Haman is an Agagite.
Mordecai’s faith tells him that “relief and deliverance for the Jews will arise from another place” if Esther does not step up. But to Esther he says, “Who knows but that you have come to royal position for such a time as this?”
Here is “COINCIDENCE” that is, in fact, DIVINE APPOITMENT. Through a sequence of apparent coincidences, in which Esther risks death to perform her role, God, from His HIDDEN Place, orchestrates SALVATION for His people.
Unfortunately, time does not allow development of this “hidden identity” theme, which underlies the tradition of costumes and masks at Purim celebrations.
So, my final point; Haman had decided that he would not just murder Mordecai who had personally offended him, but have all Jews exterminated, just because they were Jews.
This is anti-Semitism; irrational.
Although ongoing periodic persecution and pogroms hounded the Jews in exile, Hitler’s determined attempt to systematically exterminate them made him the insane successor to Haman.
Since Hitler we may have been lulled into thinking that we really meant the vow “never again”; and believe that it is still our position today. But, if we do believe that, then we have been blind and deaf to what is happening in the world around us.
Are you and I here, perhaps, like Esther, “for such a time as this”?
Most certainly, anti-Semitism is rearing up everywhere, and not just in the blatant expression of it by the Arab nations surrounding Israel.
No, but every time the phrase “Occupied Palestinian Territory” is used in the EU, UN or in the classroom; this statement is simply not based on FACT. In International Law, Judea & Samaria belong to Israel.
When St. James Church, Piccadilly, spends thousands of pounds erecting a “Wall” at Christmas time to accuse Israel of Apartheid behavior, without any attempt to give a balanced picture for discussion; is that fair treatment of the Jews?

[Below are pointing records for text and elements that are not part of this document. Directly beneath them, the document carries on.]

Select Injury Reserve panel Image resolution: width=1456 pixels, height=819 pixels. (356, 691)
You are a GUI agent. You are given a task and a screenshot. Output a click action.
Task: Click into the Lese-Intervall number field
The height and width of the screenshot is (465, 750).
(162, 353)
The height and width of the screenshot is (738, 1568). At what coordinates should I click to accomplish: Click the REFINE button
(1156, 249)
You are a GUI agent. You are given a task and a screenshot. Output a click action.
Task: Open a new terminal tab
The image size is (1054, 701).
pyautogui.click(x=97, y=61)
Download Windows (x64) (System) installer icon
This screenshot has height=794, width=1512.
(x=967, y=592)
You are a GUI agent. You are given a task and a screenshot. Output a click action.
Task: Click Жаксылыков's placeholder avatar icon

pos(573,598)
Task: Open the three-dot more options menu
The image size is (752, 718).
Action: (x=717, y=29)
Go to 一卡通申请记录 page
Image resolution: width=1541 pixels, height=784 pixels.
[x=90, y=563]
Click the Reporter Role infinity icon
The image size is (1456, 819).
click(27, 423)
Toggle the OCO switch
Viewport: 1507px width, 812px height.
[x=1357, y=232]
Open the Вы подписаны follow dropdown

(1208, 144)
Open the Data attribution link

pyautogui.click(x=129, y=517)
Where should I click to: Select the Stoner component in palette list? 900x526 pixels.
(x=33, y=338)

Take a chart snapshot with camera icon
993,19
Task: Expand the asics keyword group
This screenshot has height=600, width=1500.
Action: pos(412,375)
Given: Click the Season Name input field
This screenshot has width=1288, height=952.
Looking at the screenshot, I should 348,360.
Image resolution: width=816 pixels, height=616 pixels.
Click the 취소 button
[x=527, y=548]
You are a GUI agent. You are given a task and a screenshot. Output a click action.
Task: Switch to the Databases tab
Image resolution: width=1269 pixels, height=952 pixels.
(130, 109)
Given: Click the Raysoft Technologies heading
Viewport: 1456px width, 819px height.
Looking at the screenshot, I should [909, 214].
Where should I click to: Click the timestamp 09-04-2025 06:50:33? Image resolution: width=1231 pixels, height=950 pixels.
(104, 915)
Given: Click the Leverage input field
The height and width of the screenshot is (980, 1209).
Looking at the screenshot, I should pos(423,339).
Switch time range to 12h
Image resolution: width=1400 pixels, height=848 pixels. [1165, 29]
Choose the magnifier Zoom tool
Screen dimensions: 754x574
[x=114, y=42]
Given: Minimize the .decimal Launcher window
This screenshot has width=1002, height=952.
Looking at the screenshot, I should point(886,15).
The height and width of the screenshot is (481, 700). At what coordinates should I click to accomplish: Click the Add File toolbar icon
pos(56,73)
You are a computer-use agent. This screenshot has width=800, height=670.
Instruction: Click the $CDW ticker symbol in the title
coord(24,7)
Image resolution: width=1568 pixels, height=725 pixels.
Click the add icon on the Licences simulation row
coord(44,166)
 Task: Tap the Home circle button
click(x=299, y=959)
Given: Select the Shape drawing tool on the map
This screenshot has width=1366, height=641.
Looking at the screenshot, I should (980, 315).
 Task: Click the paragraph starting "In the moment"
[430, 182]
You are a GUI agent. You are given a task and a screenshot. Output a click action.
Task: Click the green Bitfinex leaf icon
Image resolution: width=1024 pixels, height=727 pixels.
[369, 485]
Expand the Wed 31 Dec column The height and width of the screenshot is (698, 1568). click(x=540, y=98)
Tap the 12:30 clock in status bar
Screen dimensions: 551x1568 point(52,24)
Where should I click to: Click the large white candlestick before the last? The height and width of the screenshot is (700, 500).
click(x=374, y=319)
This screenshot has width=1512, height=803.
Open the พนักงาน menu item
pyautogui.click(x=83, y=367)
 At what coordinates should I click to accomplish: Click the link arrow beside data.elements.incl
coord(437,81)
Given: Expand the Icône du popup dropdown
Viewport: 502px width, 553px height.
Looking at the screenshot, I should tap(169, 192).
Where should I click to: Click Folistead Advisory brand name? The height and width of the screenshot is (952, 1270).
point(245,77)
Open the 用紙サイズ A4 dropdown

Is the Presbyterian Church USA’s “Zionism Unsettled”, which they put forward as a discussion/study guide on the Palestinian conflict with Israel, but then, without discussion, accuses Israel as the barrier to peace, anything other than anti-Semitism?
When Amnesty International, at its London headquarters, hosts a book launch in 2014 for a writer whom Simon Plosker calls “Israel-hating extremist Ben White’s” book Israel Apartheid: A beginner’s Guide they are clearly taking a particular side; not exactly supportive of the neutral position such an agency must have; anti-Semitic?
Or look at the UN’s 2013 resolutions regarding Human Rights abuse: 21 against Israel; 4 against all the rest of the world, N. Korea; China; Pakistan; Iran; Syria; Egypt and all the rest.
We could go on and on; the examples are too numerous to list; and that’s just corporate institutions. What about all the graffiti, firebombed synagogues, racial slurs and murders of innocent people, well, innocent of everything but being a Jew; or a Christian for that matter. According to Paul's image of us being grafted into God's olive tree through Christ, we belong, after all, to the same family as the Jews, descendants of Abraham, Isaac and Jacob. That, however, is another story.
So, are you, am I here “for such a time as this”?
What can we do?
Be informed: organizations like PMW, HonestReporting or Camera can help understand what the media are saying and what the real truth behind their stories is.
Pray: “give yourselves no rest, and give him no rest till he establishes Jerusalem and makes her the praise of the earth.” (Isa: 62)
Act: speak up to correct misinformation you hear; write to legislators who have an influence in world affairs; attend, or better yet, organize events that bring forward balanced information.
Finally,to answer my earlier question, I believe we are here "for such a time as this". Like Esther, then, I chose to risk all to do the right thing, and invite you to join me.